A real estate agent at Umbsen & Co. identified the person who had leased the house at 2211 Sutter Street as C. B. Hawkins, a well-dressed middle-aged man with a brown mustache. Hawkins had given his previous address as the Golden West Hotel, located at 68 Ellis; upon questioning, the hotel manager there could find no record of his registration. But several furniture salesmen on Market Street remembered him as the man who purchased a second-hand bed and used bedding and had it delivered to the Sutter Street address just before Nora Fuller disappeared.

Here science, of a sort, took over. Captain of Detectives John Seymour called in Theodore Kytka, a graphologist, who examined 32,000 post office change-of-address cards in the hope of coming across one in the handwriting of "Hawkins." He found several, including one card that sent the conscientious Captain Seymour to Kansas City on what turned out to be a wild goose chase.
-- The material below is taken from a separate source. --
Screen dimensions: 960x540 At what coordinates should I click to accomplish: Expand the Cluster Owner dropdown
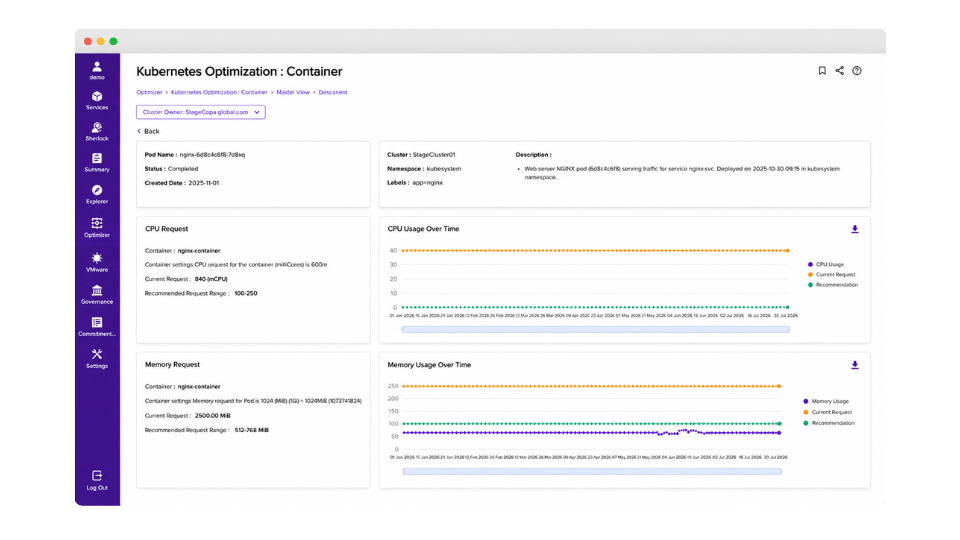click(x=201, y=112)
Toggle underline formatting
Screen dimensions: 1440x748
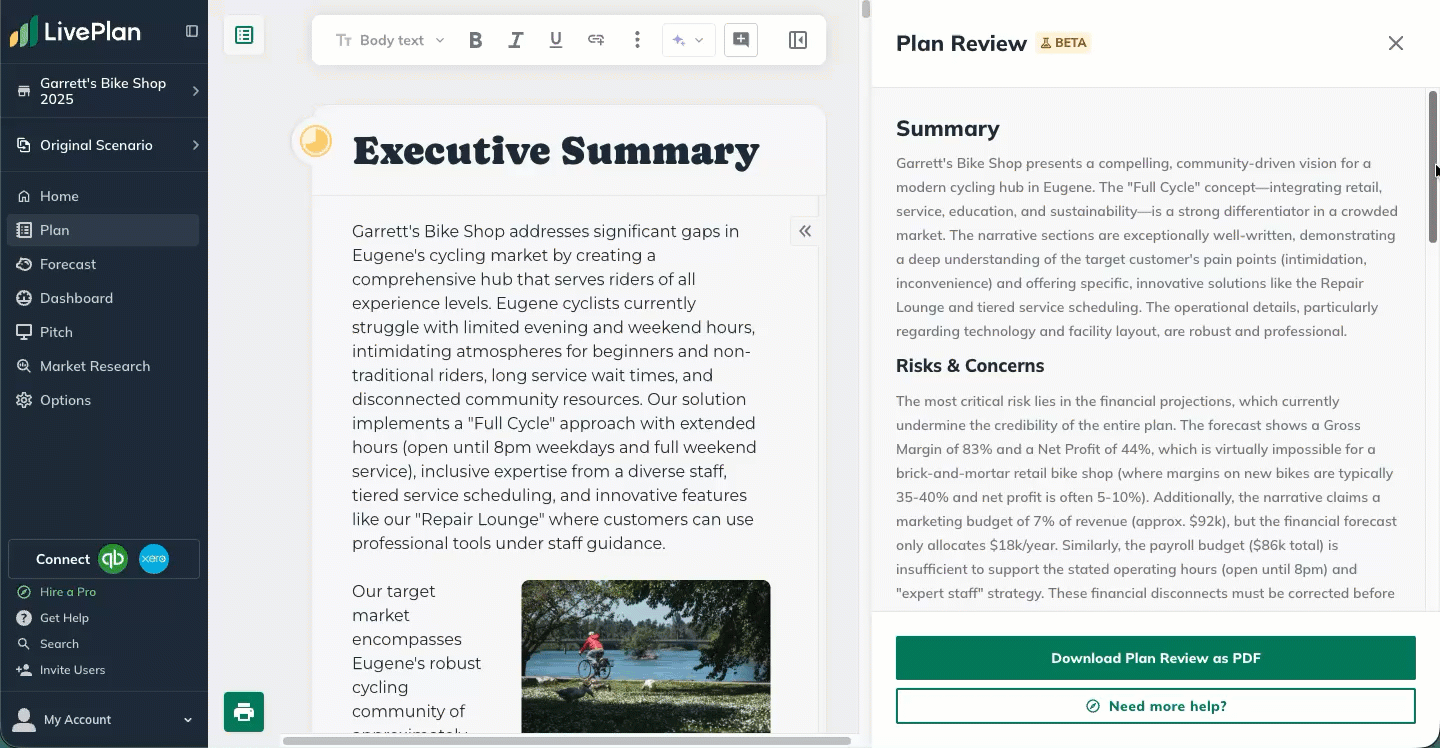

The police also appealed to the public, in the manner of today's "Unsolved Mysteries." And here's where luck lent a helping hand. A woman named Ollie Blasier, who had recently reported the disappearance of her lover, Charles B. Hadley, noticed a similarity between his signature and that of C. B. Hawkins. Once Kytka verified that the same person had indeed written both, Blasier volunteered a number of details that clinched the murderer's identity.

Hadley lived with Blasier in the Tenderloin, a neighborhood teeming, then as now, with low-cost hotels and apartment houses. The rooming house at 647 Ellis no longer exists, but it probably occupied the present site of the T Air Travel Hotel parking lot, next to the Panda Chinese-American Restaurant. On the day that news of Nora Fuller's disappearance was published in the papers, Hadley phoned Blasier to say he wouldn't be coming home that night. And he didn't. On the next day, she recalled, she found his blood-stained clothing in the laundry basket. Hadley sounds like an all-round scoundrel. A bookkeeper employed --- the Chronicle noted somewhat maliciously --- by the Examiner, he had recently been caught with irregularities in his accounts. And shortly after he took his abrupt leave, a police report arrived from Minneapolis stating that he was also wanted for embezzlement in that city, under the name of Charles Start.

Hadley never resurfaced. Although Police Captain Thomas Duke speculated, in an account of the case written in 1910, that he might have committed suicide, the man was obviously a survivor. It's more likely that he simply adopted another identity and started afresh in some other place.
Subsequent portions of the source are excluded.